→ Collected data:
'''

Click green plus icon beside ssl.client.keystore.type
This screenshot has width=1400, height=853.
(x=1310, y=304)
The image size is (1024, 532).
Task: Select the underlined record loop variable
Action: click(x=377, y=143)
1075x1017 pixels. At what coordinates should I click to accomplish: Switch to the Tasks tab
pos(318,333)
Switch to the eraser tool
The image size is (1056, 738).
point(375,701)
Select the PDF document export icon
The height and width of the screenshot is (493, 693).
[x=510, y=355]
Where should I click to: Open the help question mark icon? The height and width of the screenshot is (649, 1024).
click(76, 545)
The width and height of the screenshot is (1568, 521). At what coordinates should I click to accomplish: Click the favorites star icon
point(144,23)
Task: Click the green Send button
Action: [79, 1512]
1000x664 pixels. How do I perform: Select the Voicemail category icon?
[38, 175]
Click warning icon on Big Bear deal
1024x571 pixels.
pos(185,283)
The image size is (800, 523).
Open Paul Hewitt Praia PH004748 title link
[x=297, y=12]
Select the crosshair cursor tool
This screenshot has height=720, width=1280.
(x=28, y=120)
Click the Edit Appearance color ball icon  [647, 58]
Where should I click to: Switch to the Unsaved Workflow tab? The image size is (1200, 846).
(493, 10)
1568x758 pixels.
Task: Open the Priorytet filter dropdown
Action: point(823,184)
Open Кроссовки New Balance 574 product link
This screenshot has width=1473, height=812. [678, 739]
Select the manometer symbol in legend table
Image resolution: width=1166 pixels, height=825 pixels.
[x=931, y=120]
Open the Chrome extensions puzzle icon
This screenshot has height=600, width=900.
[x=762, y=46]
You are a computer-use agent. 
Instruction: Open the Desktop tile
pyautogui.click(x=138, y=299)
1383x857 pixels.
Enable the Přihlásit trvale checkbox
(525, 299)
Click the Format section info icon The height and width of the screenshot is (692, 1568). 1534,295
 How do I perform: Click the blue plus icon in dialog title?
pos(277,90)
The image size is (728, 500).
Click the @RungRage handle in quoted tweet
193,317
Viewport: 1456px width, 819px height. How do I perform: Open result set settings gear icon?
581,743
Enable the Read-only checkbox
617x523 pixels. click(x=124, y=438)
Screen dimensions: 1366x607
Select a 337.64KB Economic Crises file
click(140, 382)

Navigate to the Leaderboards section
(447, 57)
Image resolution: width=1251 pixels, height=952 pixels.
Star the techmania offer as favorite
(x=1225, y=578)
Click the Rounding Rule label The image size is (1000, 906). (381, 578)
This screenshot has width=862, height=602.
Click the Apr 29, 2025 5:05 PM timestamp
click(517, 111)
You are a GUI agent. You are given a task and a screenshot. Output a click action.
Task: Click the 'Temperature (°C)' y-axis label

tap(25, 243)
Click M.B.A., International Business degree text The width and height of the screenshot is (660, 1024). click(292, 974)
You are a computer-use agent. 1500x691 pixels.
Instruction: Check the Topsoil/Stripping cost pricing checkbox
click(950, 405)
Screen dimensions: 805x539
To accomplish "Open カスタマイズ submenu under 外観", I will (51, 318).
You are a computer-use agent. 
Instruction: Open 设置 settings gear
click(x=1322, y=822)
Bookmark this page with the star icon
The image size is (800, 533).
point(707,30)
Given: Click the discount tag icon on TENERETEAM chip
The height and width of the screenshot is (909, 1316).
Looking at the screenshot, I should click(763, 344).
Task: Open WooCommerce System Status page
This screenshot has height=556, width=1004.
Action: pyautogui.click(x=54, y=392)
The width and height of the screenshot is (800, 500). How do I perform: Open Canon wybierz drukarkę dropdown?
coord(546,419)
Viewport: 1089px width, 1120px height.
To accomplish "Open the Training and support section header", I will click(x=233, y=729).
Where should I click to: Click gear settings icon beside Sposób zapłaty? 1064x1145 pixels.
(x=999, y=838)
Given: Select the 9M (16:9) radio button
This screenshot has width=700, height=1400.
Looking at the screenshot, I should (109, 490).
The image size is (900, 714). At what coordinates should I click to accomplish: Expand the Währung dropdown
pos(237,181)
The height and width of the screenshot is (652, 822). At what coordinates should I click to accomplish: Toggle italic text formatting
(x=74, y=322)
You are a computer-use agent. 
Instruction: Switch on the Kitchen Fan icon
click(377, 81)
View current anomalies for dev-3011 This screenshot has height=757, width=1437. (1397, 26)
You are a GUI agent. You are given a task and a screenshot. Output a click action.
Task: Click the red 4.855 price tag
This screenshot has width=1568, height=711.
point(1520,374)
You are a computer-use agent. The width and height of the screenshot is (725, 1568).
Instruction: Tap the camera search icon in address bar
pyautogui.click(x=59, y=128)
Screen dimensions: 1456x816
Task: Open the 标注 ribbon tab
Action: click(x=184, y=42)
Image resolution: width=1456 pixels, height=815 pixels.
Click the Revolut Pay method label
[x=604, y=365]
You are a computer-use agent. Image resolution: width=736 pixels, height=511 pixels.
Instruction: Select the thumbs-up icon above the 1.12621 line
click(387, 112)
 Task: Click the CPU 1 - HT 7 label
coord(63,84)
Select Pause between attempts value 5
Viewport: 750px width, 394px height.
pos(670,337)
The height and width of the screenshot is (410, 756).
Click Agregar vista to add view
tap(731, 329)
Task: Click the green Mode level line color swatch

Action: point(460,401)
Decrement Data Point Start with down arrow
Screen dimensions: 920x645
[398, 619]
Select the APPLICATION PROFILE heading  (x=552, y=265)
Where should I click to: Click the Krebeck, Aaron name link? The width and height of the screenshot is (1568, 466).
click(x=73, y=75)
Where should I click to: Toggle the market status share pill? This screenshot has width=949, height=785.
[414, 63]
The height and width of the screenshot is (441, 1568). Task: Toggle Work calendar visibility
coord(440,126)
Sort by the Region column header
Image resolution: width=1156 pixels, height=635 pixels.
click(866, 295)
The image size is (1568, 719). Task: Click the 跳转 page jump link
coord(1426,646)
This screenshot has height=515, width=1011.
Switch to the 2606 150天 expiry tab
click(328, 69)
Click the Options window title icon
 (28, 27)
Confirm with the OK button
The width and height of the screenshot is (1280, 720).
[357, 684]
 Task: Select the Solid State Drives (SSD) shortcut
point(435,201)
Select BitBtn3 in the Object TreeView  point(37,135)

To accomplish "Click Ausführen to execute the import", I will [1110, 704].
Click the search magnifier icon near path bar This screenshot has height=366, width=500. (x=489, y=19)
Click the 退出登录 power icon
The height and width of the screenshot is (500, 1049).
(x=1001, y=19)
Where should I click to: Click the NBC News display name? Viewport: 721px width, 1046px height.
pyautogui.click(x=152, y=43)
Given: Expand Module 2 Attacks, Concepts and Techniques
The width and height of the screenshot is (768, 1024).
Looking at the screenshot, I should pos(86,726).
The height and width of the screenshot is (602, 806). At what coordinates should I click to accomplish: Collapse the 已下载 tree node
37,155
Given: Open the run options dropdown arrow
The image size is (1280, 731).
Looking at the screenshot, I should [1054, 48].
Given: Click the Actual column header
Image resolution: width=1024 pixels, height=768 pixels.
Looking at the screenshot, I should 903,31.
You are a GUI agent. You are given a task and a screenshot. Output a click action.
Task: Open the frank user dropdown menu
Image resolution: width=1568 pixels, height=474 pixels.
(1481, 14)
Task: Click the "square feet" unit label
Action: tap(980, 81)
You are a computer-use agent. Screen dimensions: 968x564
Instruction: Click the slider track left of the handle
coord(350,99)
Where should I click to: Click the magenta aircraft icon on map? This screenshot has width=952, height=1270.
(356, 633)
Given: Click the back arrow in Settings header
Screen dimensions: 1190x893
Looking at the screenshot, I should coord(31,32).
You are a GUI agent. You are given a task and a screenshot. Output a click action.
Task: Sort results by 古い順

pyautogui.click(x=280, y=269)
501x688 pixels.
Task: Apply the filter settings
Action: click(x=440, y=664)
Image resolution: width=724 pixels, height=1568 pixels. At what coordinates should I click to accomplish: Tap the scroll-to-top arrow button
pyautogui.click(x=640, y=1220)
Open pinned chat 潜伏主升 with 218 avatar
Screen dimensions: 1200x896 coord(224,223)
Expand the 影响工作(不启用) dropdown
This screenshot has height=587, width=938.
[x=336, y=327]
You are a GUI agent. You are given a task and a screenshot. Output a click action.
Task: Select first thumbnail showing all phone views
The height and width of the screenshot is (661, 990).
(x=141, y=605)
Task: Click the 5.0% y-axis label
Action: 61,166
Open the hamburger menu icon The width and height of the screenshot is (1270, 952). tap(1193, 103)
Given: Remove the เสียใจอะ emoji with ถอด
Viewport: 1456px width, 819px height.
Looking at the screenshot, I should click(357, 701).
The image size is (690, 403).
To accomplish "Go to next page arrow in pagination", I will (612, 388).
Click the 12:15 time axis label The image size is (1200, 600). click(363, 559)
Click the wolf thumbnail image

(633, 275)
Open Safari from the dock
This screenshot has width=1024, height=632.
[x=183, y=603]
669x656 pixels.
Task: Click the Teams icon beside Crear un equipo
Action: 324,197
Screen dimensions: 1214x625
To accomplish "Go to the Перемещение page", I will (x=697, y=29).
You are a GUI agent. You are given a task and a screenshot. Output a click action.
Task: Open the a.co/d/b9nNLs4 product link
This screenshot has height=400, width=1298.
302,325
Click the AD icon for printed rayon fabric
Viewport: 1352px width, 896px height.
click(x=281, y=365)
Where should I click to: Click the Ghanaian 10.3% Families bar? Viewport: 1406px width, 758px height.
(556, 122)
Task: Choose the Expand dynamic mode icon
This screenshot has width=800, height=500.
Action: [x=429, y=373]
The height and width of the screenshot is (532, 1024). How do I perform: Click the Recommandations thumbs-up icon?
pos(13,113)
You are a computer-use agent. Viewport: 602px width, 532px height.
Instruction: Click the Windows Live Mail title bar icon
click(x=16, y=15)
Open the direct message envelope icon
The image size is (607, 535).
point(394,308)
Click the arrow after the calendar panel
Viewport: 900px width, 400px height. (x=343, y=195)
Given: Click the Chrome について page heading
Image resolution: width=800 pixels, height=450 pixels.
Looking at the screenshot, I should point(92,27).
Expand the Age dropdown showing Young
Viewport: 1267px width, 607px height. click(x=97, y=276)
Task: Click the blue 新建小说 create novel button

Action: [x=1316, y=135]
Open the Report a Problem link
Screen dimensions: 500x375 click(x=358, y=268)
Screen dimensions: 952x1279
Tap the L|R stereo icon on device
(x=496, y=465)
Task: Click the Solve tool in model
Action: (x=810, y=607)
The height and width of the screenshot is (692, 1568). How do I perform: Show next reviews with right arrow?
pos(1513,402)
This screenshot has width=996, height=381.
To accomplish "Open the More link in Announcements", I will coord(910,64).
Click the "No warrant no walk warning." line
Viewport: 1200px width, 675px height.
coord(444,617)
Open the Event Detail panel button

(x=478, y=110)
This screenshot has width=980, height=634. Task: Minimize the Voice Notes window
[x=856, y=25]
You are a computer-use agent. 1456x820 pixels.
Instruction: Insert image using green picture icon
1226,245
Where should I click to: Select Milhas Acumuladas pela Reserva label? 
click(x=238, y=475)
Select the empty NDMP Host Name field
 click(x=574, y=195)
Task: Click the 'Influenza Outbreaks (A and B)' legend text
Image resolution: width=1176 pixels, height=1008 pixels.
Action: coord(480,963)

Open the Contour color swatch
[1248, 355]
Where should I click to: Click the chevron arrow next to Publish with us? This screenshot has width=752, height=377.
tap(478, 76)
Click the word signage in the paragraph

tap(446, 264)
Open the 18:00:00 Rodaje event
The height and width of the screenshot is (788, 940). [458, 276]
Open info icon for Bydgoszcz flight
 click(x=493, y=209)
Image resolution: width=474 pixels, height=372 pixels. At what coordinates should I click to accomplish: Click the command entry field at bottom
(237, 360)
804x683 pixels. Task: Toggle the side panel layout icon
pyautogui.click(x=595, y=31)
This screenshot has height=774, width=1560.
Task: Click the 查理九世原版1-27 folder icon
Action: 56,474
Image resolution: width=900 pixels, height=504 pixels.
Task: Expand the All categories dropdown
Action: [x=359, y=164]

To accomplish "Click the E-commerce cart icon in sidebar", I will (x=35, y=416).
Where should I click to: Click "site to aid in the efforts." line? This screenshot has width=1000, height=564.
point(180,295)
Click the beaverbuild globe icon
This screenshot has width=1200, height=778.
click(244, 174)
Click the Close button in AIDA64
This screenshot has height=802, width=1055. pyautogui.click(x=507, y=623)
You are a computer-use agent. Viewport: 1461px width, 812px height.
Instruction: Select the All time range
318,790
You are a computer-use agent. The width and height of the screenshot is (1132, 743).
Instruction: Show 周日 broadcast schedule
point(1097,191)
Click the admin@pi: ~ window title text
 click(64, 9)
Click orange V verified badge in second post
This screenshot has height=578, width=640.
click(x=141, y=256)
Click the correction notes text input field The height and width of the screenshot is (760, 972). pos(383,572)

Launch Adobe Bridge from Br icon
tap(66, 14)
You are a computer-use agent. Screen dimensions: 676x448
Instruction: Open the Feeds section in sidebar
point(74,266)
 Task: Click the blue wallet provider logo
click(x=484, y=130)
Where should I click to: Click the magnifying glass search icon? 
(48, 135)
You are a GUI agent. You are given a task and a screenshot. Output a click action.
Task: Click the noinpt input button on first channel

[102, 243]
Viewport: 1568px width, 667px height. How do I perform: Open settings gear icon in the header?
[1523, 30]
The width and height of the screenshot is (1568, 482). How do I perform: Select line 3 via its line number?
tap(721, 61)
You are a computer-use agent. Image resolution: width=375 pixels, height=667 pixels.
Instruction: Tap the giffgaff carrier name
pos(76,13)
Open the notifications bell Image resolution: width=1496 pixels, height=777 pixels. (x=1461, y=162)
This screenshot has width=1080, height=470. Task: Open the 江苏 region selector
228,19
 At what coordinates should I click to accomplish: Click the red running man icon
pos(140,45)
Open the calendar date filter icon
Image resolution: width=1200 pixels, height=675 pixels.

'''

→ WORK TO COMPLETE:
If a line of the records contains the word "heading", count it; give only the total.

→ TASK RESULT:
2